▶ [Exercise instructions]
Nothing in the entries should change; repeat them exactly.

▶ [Source material]
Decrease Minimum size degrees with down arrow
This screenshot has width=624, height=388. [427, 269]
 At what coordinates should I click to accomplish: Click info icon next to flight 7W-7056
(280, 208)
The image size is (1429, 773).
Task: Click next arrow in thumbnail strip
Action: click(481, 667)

▶ [Solution below]
Decrease Minimum size degrees with down arrow
This screenshot has width=624, height=388. [427, 269]
 At what coordinates should I click to accomplish: Click info icon next to flight 7W-7056
(280, 208)
The image size is (1429, 773).
Task: Click next arrow in thumbnail strip
Action: click(481, 667)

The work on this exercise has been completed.